START SOURCE DATA

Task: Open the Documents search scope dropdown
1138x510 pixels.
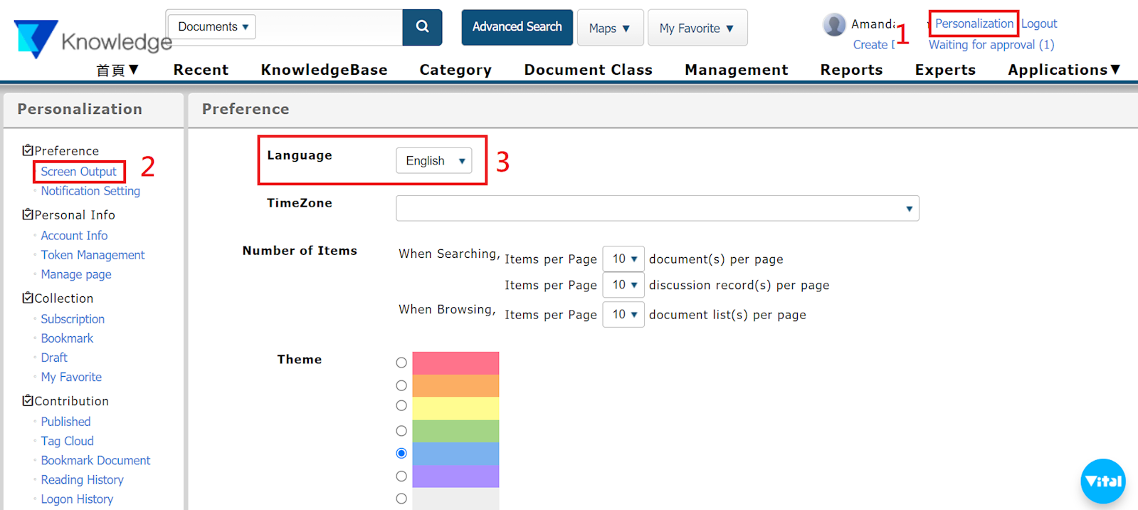Action: coord(212,27)
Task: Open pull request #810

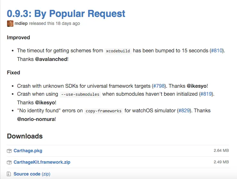Action: pyautogui.click(x=217, y=51)
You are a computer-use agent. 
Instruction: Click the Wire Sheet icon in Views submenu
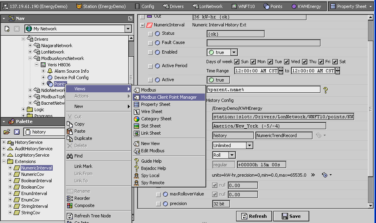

END SOURCE DATA

## EXERCISE BRIEF:
Leave the pictures out and restate exactly the lines from the one that has "1138x510 pixels." through the final line of the entries above, both ends included.

## SOLUTION FOR THIS EXERCISE:
1138x510 pixels.
Action: coord(212,27)
Task: Open pull request #810

Action: pyautogui.click(x=217, y=51)
You are a computer-use agent. 
Instruction: Click the Wire Sheet icon in Views submenu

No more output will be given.